| “it's also true that publish or perish is creating ever-growing mountains of worthless papers.” Is this true? Prove your claim. ”This is a real problem, and drags the quality of everything down.“ Let’s assume your first assertion is true. Is it automatically true that your second claim follows? Why? I see no evidence that the individual productivity of scientists has changed much in the last 30 years, nor do I notice much of a change in the aggregate quality of science. Crappy science existed hundreds of years ago, and it continues to exist today. The main difference, as far as I can tell, is that we have a lot more scientists now. In any case, these are just assertions, not arguments. |
You should look for papers in psychology/sociology, AI (recommendation engines, accuracy), economics, nutrition and medicine. Marketing papers are also interesting, I guess.
As an anecdote, I dug into sexuality, gender papers recently and was baffled at the amount of shit I came across. I couldn't believe someone published it.
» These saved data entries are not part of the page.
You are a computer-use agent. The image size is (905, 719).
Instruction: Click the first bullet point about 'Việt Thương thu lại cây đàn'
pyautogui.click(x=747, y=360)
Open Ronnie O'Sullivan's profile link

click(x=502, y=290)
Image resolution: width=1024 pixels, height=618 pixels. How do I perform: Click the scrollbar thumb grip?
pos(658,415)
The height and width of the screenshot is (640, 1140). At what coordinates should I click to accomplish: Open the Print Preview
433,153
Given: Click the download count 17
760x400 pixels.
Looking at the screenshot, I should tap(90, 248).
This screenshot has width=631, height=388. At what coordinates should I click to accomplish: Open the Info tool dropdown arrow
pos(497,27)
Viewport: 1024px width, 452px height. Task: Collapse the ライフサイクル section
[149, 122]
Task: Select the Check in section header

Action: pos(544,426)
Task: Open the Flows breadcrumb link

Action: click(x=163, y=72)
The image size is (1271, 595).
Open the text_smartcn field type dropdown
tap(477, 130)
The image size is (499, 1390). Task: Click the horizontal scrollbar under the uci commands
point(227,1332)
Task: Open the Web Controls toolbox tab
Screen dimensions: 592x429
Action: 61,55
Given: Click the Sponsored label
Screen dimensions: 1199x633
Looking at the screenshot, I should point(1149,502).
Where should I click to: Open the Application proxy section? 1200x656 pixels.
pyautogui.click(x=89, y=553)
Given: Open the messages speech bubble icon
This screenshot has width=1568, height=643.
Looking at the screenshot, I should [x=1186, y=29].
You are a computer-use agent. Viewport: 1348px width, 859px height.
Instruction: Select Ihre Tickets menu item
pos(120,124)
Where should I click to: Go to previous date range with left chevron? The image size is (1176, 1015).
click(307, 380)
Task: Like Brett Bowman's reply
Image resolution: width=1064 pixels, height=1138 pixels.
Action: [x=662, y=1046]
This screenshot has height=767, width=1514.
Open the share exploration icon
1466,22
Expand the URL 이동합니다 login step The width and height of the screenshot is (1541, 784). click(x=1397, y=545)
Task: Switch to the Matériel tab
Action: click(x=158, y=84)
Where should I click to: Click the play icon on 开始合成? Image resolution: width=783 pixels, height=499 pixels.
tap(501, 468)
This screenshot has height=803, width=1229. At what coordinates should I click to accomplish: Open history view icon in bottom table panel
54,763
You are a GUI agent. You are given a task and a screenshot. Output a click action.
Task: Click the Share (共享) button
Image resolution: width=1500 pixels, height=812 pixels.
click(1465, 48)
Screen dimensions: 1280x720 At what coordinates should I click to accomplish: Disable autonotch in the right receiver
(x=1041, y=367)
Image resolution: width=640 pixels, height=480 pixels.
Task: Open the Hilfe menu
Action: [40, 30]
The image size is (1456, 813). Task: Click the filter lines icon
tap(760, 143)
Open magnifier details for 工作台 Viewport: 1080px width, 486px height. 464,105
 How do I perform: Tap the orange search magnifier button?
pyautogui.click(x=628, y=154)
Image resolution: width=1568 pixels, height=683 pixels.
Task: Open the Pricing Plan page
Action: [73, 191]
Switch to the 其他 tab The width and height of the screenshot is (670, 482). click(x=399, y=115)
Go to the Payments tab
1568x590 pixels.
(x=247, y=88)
> Crappy science existed hundreds of years ago, and it continues to exist today. The main difference, as far as I can tell, is that we have a lot more scientists now
And ability to influence a lot more people faster than ever before with increasing level of distrust. Not to mention, papers from US and EU affects other nations perhaps more. Many people blindly piggyback due to not enough funding to replicate or perform our own analysis. Funding being scarce promotes hype and flock people towards whatever media popularizes.
It results in a very weird disconnection on topics that are dependent on population, history, culture, and other location sensitive data. The base is contaminated, anything built on it is not going to suddenly turn into truth.